The most aggravating things in boat issues are the fuel delivery and electrical !!!!!

good luck


----------



## Texas Prowler (Oct 18, 2015)

Try connecting the battery negative post straight to the starter metal housing. Then tap the yellow/ red connection again. This will be the best method of ruling out Any bad wiring.


----------



## kofkorn (Oct 19, 2015)

From your description, you only bypassed the key switch. 

1) The Red/yellow wire on the solenoid is the connection which activates the solenoid. So all you did was bypass the key switch and activate the solenoid directly. (The wire gauge you used is fine for this purpose). The starter still pulled its power through your normal battery cables. 

2) If you were planning on bypassing the solenoid and going directly to the starter, the wire that you are using is FAR too small. You should be looking at using nothing less than a 10 ga wire (very cheap jumper cables) preferably a 6 ga wire. Most standard battery cables are 4 or 2 ga. 

3)If you are jumping directly to the battery, make sure you connect SECURELY to the post on the starter FIRST and then tap or connect to the POS battery post. When you jump the starter, you'll pull between 60 and 100 amps, which is a very standard welding amperage. If you connect to the post on the starter last, you will cause arcing which will have a very good chance to melt the threads on the post. Once you do that, it will be VERY difficult (if even possible) to remove the nut from the post. Keep the arcing on the battery post instead. It's far more forgiving. 
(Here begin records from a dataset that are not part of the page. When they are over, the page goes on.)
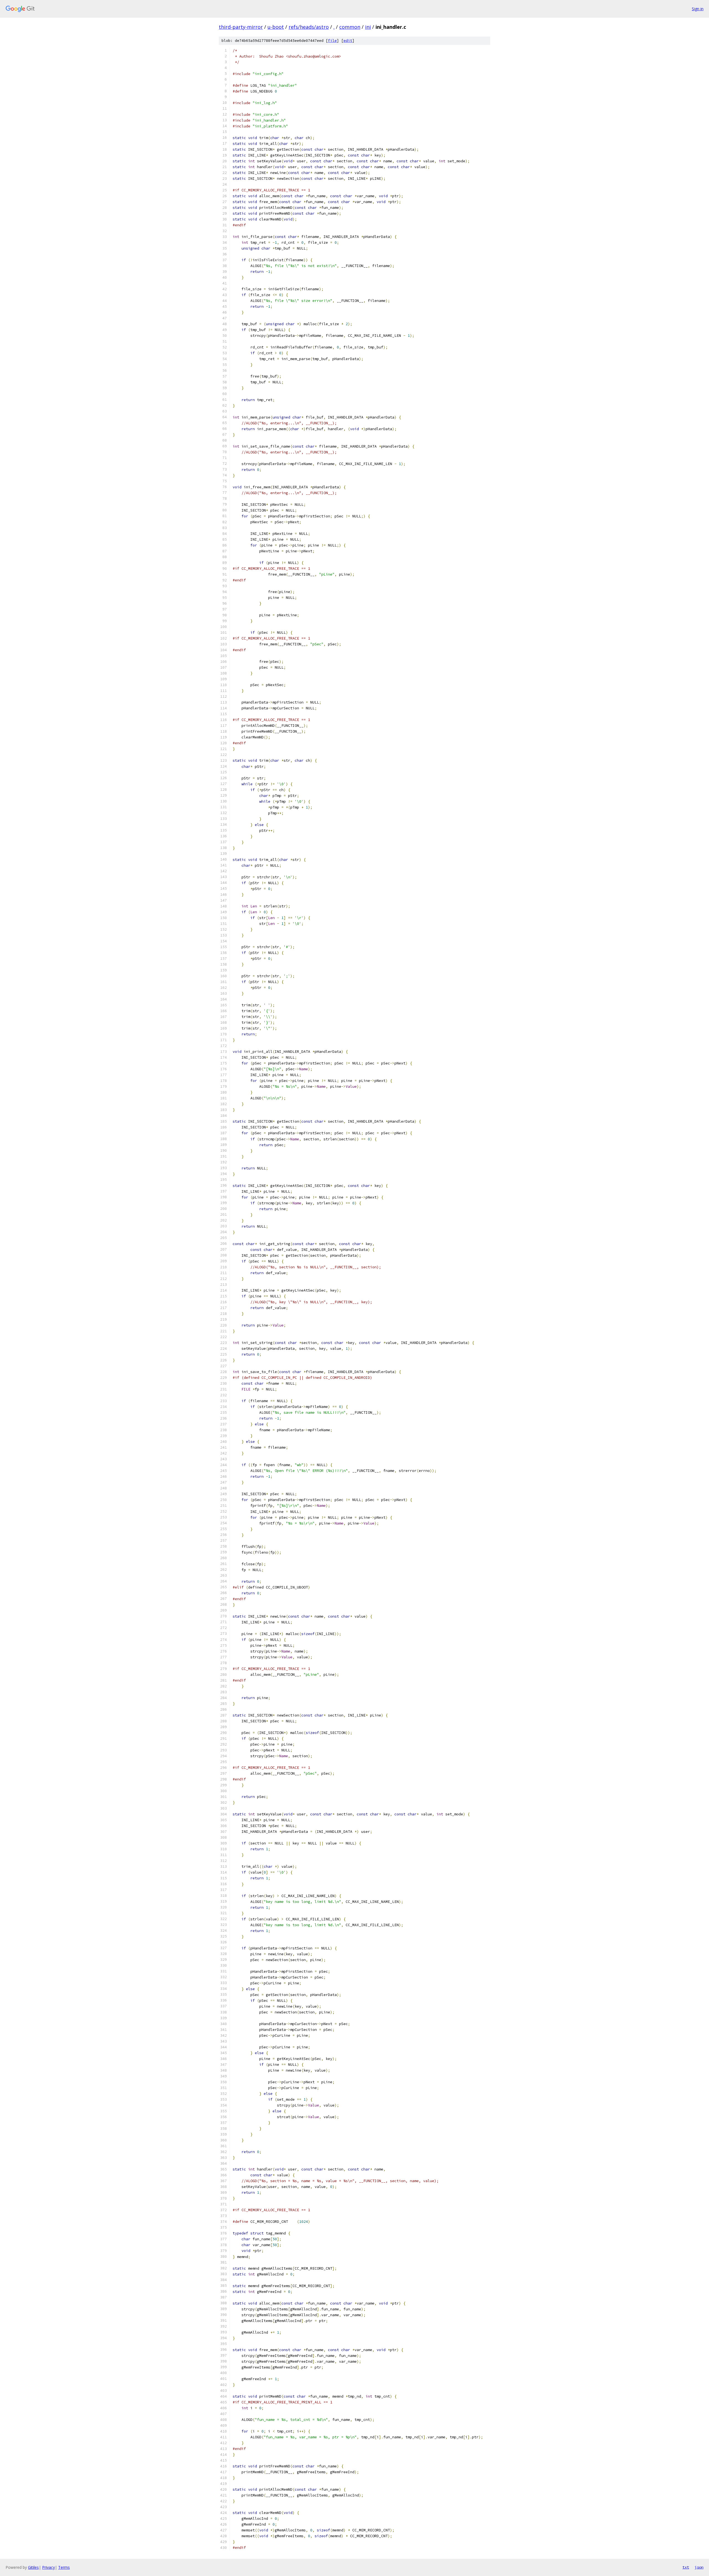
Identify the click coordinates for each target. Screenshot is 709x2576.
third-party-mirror (241, 27)
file (332, 40)
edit (347, 40)
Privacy (48, 2567)
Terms (64, 2567)
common (349, 27)
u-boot (276, 27)
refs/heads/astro (309, 27)
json (699, 2567)
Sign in (697, 8)
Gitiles (33, 2567)
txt (685, 2567)
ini (368, 27)
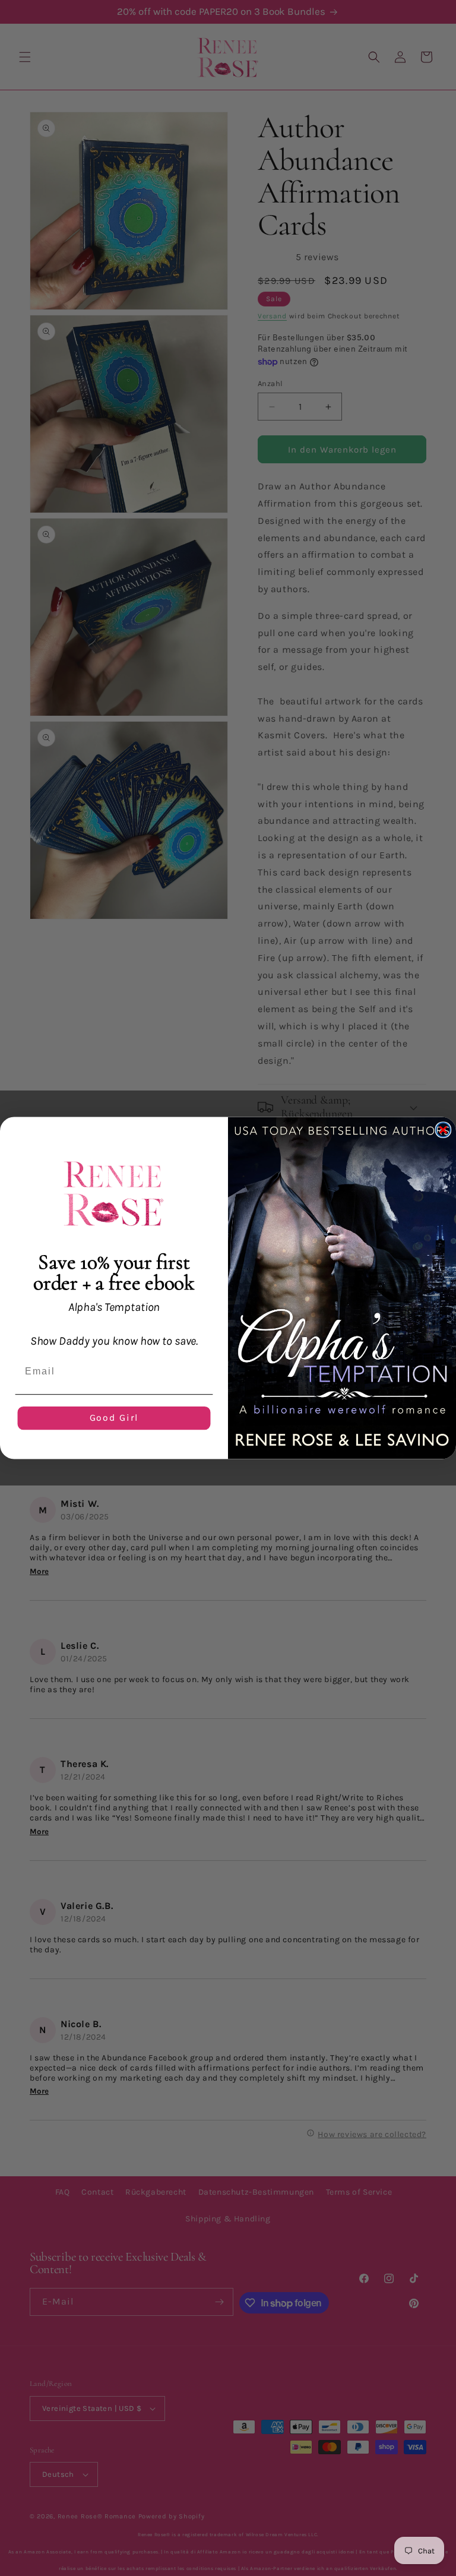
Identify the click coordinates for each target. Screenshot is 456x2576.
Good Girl (114, 1418)
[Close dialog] (443, 1130)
So if you really want to eliminate your wiring as a problem:

-Remove the kill switch lanyard, place the ignition key in the "OFF" position.
-Disconnect the normal battery cables.
-Using a heavy cable, connect the negative battery post to the frame of the starter (one of the bolts is good enough)
-Using one end of another heavy cable connect to the starter post
-Lastly connect the other end of the cable to the Positive battery post. Just be warned that it will spark pretty good. The starter should start spinning immediately and will remain turning until the cable is disconnected

Good luck!


----------



## euroshowoff (Oct 19, 2015)

kofkorn said:


> From your description, you only bypassed the key switch.
> 
> 1) The Red/yellow wire on the solenoid is the connection which activates the solenoid. So all you did was bypass the key switch and activate the solenoid directly. (The wire gauge you used is fine for this purpose). The starter still pulled its power through your normal battery cables.
> 
> ...



this makes much more sense, thanks for the info.
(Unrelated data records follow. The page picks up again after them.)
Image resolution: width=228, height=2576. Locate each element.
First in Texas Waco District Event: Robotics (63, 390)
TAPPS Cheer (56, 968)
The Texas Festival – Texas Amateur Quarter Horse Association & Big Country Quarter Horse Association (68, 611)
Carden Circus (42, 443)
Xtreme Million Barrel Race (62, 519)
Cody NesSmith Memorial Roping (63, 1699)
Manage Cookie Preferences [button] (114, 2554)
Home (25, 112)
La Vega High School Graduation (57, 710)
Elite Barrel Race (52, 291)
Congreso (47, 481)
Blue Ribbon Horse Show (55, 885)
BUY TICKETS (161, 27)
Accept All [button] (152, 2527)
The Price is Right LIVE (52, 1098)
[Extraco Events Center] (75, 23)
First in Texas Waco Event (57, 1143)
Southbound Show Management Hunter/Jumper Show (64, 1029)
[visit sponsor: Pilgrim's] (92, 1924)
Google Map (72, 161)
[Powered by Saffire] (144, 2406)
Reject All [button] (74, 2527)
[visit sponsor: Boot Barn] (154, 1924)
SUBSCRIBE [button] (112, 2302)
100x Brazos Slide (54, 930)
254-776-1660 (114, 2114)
probably won't be able to work much this week, but i'll post my findings.


----------



## JL8Jeff (Oct 22, 2015)

Sounds like you have a lot of resistance if the battery cable is getting hot and starting to smoke. Clean all your connections really well, make sure you have a good ground that is clean. You may want to even pull the spark plugs out of the motor to see if it helps to crank it over easier. If the rings are sticking it could cause the starter to work too hard to crank it over. If the starter isn't turning easily you will overtax the battery and wiring. Your neg battery cable could be damaged now if it got so hot it started to smoke, that should be replaced. I had a similar issue with the Chevy 350 in my jet boat and smoked the cable because I think there was surface rust in the cylinder walls making it very difficult to crank over. I replaced the battery cables after getting it fired up.


----------



## euroshowoff (Oct 22, 2015)

Thanks I ordered a new set of starter cables and it's coming with a solenoid as well. I saw some voltage drop when testing so hopefully that solves this issue.


----------



## Johnny (Oct 22, 2015)

if you don't have a use for the used cables, 
cut them open and see how they look.


----------



## navybluejacket (Oct 25, 2015)

Timing.


----------



## euroshowoff (Oct 31, 2015)

Had some time to replace the cables today also found out I had a bad tilt up relay. 
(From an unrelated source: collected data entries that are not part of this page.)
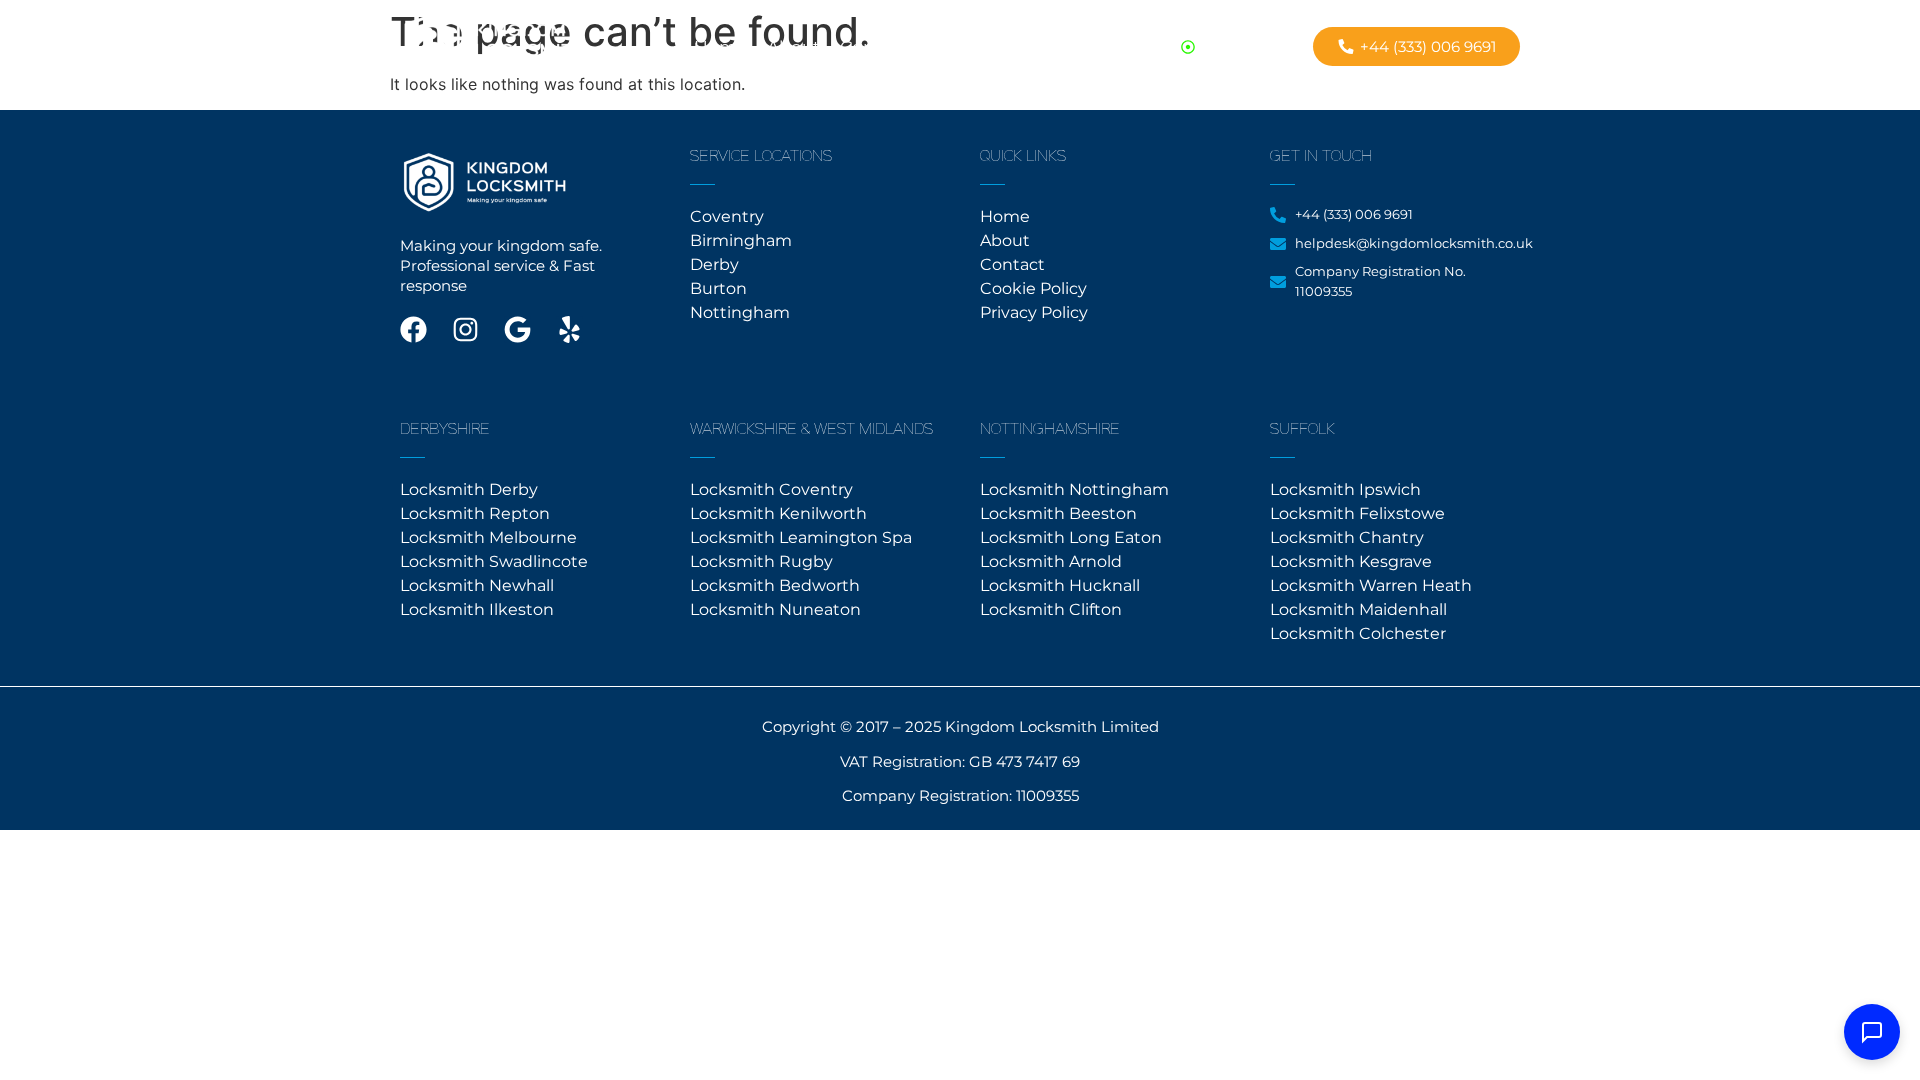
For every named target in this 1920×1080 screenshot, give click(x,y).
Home (720, 47)
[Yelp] (569, 329)
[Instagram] (465, 329)
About (793, 47)
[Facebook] (413, 329)
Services (962, 47)
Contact (874, 47)
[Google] (517, 329)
Decided to remove spark plugs and crank the motor, strong crank was the result

Then decided to put the plugs back in and attempt to start the motor - same behavior. Very weak crank. 

So motor will crank without the plugs in but hesitates when I put the plugs in.


----------



## rednecknproud21 (Oct 31, 2015)

You need a new starter. That windings are weak that's why you are not getting the torque to turn the motor with the plugs in.


----------



## euroshowoff (Oct 31, 2015)

rednecknproud21 said:


> You need a new starter. That windings are weak that's why you are not getting the torque to turn the motor with the plugs in.



Anyway to test that?


----------



## rednecknproud21 (Oct 31, 2015)

You can check resistance on the starter windings with a ohmmeter.


----------



## euroshowoff (Oct 31, 2015)

rednecknproud21 said:


> You can check resistance on the starter windings with a ohmmeter.



Hmmm, I'll give this a try. What should it read?


----------